▶ _EXERCISES_:
1. Why does the article on analyzing a shadow limit itself to shadows cast by the Sun? Answer in one to three sentences.
2. Answer these questions from the article on analyzing a shadow:
(a) On what date was it updated?
(b) What name does it give to the blurry edge of a shadow?
(c) What three descriptions of the dark-to-bright change will the author test?
3. Please carry on the article on analyzing a shadow, starting after its last sentence.

Analyzing a Shadow

June 06, 2011
Updated: June 07, 2011

I want to draw realistic shadows, but all techniques I have found look bad. So to learn more I have tried to analyze if a shadow can be simulated.

The challenging region of a shadow is its blurry edge, the penumbra. Knowing how it turns from dark to bright is essential for drawing. This could depend on many factors, e.g. the shape of the light casting the shadow, the color of the light, etc. So in order for the analysis to not get out of hand I will impose some restrictions. The only type of shadows I will analyse are shadows cast by the Sun. I will try to find out if how these shadows turn from dark to bright can be be described by a linear gradient, Gaussian blur, or as a shadow from a uniformly radiating disc.

▶ _INPUT DATA_:
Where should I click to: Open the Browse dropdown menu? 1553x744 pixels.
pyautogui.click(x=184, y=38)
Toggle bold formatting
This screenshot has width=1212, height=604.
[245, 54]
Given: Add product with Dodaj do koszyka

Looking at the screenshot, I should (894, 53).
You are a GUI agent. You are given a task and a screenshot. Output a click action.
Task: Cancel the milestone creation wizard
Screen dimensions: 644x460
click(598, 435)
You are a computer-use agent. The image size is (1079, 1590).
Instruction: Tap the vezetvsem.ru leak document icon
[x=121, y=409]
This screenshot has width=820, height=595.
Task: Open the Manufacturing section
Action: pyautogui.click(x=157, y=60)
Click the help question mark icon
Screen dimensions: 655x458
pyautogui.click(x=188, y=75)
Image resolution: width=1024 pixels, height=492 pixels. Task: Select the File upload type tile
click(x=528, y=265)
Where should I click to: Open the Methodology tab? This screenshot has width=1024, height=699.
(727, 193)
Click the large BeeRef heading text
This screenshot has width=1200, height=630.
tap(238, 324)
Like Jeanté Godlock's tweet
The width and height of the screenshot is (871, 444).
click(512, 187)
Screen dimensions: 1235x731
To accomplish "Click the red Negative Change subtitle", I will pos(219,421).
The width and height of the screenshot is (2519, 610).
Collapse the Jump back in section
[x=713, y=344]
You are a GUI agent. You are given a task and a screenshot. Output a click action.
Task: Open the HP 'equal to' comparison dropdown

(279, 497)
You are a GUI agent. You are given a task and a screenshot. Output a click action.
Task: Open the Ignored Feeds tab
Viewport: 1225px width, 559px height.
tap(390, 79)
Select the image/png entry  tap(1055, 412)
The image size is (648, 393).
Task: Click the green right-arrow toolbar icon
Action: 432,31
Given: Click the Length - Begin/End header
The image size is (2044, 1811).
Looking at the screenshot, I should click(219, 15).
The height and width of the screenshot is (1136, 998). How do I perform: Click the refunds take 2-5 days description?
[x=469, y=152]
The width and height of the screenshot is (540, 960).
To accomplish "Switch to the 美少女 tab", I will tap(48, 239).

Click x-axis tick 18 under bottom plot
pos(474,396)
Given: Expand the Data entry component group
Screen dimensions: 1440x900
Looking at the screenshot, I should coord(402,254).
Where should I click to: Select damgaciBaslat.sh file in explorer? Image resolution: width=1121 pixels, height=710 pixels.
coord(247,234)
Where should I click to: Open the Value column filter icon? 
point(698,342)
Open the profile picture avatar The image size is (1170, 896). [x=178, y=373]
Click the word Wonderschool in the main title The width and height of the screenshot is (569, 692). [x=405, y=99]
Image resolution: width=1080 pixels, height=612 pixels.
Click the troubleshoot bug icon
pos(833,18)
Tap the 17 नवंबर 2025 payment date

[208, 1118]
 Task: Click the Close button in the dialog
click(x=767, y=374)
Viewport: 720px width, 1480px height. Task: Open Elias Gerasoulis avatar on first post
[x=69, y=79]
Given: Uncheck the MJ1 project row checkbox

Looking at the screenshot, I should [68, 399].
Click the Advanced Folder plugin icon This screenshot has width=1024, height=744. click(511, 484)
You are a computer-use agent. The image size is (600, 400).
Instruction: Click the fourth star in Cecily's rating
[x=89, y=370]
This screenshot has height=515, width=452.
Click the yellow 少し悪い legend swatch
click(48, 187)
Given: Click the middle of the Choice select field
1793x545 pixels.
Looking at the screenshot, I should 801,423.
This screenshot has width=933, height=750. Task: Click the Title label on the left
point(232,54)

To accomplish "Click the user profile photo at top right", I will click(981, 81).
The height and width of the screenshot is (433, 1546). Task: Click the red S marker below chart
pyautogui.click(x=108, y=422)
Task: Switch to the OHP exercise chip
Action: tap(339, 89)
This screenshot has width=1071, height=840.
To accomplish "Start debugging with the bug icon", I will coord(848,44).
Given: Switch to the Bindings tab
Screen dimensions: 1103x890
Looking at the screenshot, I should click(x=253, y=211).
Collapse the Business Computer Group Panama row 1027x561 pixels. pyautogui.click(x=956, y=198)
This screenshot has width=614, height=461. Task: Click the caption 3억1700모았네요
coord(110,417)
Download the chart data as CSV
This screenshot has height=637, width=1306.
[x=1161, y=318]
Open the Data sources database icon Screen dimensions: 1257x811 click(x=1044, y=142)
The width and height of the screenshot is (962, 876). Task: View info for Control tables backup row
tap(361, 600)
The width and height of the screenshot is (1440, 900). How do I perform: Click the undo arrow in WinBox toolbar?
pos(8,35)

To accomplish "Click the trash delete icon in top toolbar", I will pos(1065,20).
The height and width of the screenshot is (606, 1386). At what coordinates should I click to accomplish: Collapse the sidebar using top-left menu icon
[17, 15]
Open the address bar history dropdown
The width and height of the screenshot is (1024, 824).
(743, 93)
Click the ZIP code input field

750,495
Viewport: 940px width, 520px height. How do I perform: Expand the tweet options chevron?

▶ _RESULTS FOR EACH TASK_:
1. How a shadow's edge turns from dark to bright could depend on many factors, such as the shape and color of the light casting it. The author restricts the analysis to shadows cast by the Sun so that it does not get out of hand.

2.
(a) June 07, 2011
(b) The penumbra
(c) A linear gradient, a Gaussian blur, and a shadow from a uniformly radiating disc

3.
The last alternative assumes that the Sun is a Lambertian radiator, i.e. the intensity of the light emitted is described by Lambert’s cosine law. However, the Sun is affected by limb darkening and is darker at the edges than the center. So it may turn out that Gaussian blur is a better model.

The Experiment

To know something, I need data. Assuming all shadows from the Sun has the same blurry edge, it will be sufficient to only analyze one shadow. And to make the analysis simpler, I took a photo of the edge of a straight shadow on a gray background.

Drawing of the experiment.

A drawing of how the photo was taken.

I took the photo with a Ricoh Caplio GX100 and exported it using Adobe Lightroom 3. This is a scaled version of the photo.

A shadow from the Sun.

A shadow that is easy to analyze.

Initial Analysis

The analysis is the same for each of the three color channels and the results are very similar. The following results are from the green sRGB channel.

All pixels in a column of the photo has approximately the same intensity. The column-wise histogram and the column-wise mean are useful to get an overview of the data.

Column-wise histogram of the shadow photo.

Column-wise histogram of the shadow photo.

Column-wise mean of the shadow photo.

Column-wise mean of the shadow photo.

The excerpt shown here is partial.